- **TASK STATEMENT**
A faithful transcription of all the data is required.

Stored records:

************

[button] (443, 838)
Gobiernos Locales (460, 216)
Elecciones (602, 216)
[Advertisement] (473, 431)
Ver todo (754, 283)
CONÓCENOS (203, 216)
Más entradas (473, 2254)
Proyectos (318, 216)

************

- **ANSWER SPACE**
[button] (443, 838)
Gobiernos Locales (460, 216)
Elecciones (602, 216)
[Advertisement] (473, 431)
Ver todo (754, 283)
CONÓCENOS (203, 216)
Más entradas (473, 2254)
Proyectos (318, 216)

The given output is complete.